Las disidencias de Walter Mendoza negaron que exista presión sobre las comunidades de Tumaco de cara a la segunda vuelta presidencial del 21 de junio de 2026. El pronunciamiento busca frenar versiones sobre cédulas retenidas en el resguardo Inda Zabaleta y blindar la jornada electoral.

Las disidencias de Walter Mendoza salieron a desmarcarse de las versiones que, en las últimas horas, señalaban supuestas presiones sobre comunidades de Tumaco para incidir en la segunda vuelta presidencial del 21 de junio de 2026. En un pronunciamiento conjunto, el grupo rechazó de plano los señalamientos sobre retención de cédulas en el resguardo Inda Zabaleta y afirmó que, al menos desde su versión, en esa zona del Pacífico nariñense existen condiciones para que la población participe sin coacción. La declaración llega en un momento sensible: cuando la campaña entra en su tramo decisivo y cualquier denuncia sobre intimidación en territorios con presencia armada puede alterar la confianza de los votantes.

La discusión no es menor. Tumaco ha sido durante años uno de los municipios más golpeados por la disputa entre actores armados, economías ilegales y una institucionalidad que llega tarde o llega incompleta. En ese escenario, el control territorial suele traducirse en miedo, rumor y sospecha, y por eso cualquier señalamiento sobre retención de documentos, restricciones de movilidad o interferencia en la voluntad política prende alarmas de inmediato. Según informó infobae colombia, el pronunciamiento de las disidencias insistió en que no existe presión sobre las comunidades y que no habría obstáculos para ejercer el derecho al voto, una afirmación que busca neutralizar el ruido político y, al mismo tiempo, proyectar una imagen de control o de aparente normalidad en una región donde la confianza ciudadana es frágil.

Lo que está en juego va más allá de una versión desmentida. En Colombia, y especialmente en zonas rurales del suroccidente, las elecciones no se leen solo como una disputa entre candidaturas, sino como una prueba concreta de la capacidad del Estado para garantizar derechos básicos en territorios históricamente abandonados. Tumaco representa precisamente esa tensión: un municipio estratégico por su ubicación, por su peso electoral y por la persistencia de estructuras armadas que condicionan la vida cotidiana. Por eso, aun cuando el grupo insurgente niegue cualquier presión, la alerta no desaparece; al contrario, obliga a verificar en terreno si las comunidades realmente pueden votar libres, si tienen acceso a información y si las autoridades cuentan con presencia suficiente para evitar que la intimidación se imponga por debajo de la superficie.

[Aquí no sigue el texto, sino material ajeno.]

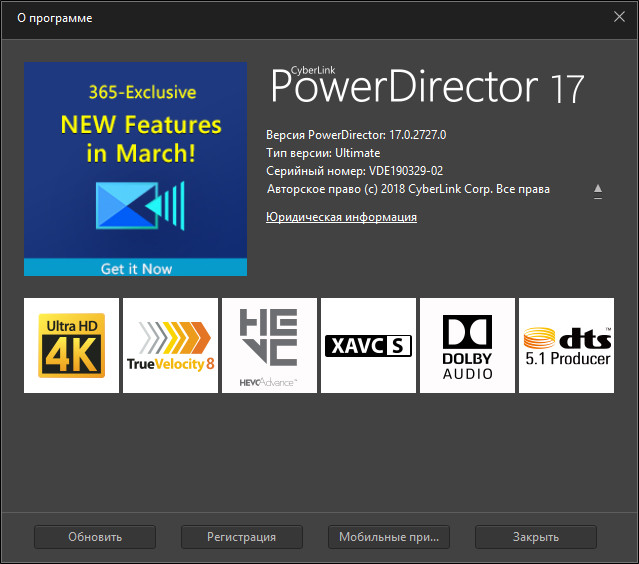Open Регистрация via the bottom button

coord(241,537)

De cara al 21 de junio, el episodio deja una lección incómoda pero necesaria: en Colombia, la disputa por el poder no termina en las urnas, también se juega en la capacidad de garantizar que cada ciudadano llegue a ellas sin miedo. Tumaco, una vez más, aparece como termómetro de esa realidad. Si las garantías existen de verdad, deberán probarse no con comunicados, sino con hechos visibles antes, durante y después de la jornada electoral.